Don't you wish that reinforcement learning was used more often in society? Think of traffic fines. If a police officer catches you driving over the speed limit, you get fined; but maybe you never violated that law before. The system does not reward you for all the times that you observed the speed limit: it only punishes you for the one time when you were driving faster. It doesn't even matter if you were driving below the speed limit for a long time: the system doesn't count that time, it only counts the few minutes when you were driving faster. There is no reward for good behavior, only punishment for bad behavior.

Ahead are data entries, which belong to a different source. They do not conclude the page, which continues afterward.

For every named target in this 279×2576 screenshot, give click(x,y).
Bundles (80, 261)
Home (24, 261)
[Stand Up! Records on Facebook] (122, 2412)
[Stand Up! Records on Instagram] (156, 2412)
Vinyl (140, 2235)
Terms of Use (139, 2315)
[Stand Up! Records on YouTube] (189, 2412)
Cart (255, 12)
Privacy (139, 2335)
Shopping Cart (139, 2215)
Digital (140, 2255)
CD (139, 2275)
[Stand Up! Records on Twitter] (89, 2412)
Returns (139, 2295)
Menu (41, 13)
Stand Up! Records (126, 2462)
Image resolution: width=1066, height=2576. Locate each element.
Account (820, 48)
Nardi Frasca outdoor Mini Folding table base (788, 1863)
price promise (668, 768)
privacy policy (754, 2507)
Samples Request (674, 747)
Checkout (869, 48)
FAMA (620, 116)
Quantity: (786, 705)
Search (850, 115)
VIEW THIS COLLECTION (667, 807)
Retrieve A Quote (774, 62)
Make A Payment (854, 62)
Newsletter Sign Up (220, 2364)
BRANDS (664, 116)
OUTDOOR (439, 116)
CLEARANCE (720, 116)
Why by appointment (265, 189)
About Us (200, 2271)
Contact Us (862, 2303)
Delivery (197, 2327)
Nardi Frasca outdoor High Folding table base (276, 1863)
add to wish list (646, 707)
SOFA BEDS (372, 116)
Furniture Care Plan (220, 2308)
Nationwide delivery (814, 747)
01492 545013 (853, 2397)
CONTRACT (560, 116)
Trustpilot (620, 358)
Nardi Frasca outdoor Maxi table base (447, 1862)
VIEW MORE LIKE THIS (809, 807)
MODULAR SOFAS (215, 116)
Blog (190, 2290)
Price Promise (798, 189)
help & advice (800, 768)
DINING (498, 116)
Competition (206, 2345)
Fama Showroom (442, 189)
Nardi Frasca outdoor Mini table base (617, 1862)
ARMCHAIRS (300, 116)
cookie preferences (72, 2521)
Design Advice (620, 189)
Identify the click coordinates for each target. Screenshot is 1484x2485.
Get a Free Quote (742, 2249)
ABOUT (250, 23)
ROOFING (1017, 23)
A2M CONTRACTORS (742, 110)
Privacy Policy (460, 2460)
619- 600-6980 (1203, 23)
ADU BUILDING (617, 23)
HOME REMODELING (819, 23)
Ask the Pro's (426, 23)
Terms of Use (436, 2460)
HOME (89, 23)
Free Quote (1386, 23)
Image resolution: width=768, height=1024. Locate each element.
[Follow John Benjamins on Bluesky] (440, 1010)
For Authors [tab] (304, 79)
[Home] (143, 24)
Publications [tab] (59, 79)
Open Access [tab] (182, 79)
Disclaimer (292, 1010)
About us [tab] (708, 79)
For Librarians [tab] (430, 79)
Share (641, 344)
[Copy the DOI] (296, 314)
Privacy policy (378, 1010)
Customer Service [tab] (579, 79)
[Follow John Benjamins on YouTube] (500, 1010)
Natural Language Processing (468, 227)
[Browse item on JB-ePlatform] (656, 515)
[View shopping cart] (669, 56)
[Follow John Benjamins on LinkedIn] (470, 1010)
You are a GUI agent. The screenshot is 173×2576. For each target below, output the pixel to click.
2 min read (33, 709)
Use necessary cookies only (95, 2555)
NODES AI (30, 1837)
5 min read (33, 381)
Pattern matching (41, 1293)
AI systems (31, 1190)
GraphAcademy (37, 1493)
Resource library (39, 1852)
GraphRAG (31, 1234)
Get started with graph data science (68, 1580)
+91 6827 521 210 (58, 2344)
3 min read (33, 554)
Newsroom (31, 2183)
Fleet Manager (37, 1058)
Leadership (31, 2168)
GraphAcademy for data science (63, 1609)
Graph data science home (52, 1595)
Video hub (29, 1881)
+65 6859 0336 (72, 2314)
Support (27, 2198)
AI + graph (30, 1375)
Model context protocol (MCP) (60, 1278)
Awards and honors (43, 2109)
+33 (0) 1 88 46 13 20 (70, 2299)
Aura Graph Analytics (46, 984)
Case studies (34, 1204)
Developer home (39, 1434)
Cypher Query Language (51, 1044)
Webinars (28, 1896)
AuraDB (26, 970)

Humans too learn via reinforcement learning but it is important to remember that humans can also reinvent the game. In 2014 the media publicized the "Pay It Forward Movement" that arose out of nowhere: strangers started paying for the stranger next in line behind them. Famously, at a Starbucks drive-thru one customer after the other kept paying for the next customer for eleven hours. While not clear who really started it, i like this version. A woman was ordering her coffee and the man in the car behind her started shouting and honking because he felt that she was too slow. She responded by telling the cashier that she was going to pay for the man's order. Then she drove away. The impatient man (we would normally say "the jerk") drove up to the window, ordered his coffee and was surprised to hear that he didn't have to pay because the very woman whom he had insulted had chosen to pay for him. Needless to say, this completely changed his psychological state: instead of being furious, he probably felt ashamed; instead of being in a wild egocentric state, only concerned about his own schedule, he felt like caring for the stranger behind him, and decided to pay too for a stranger. That unknown woman had used the exact opposite of reinforcement learning. She had used a clever strategy to alter the game. She had de facto invented a new game: instead of trying to win the old game, she invented a new game at which she won right away (assuming that her goal was to calm down the stranger).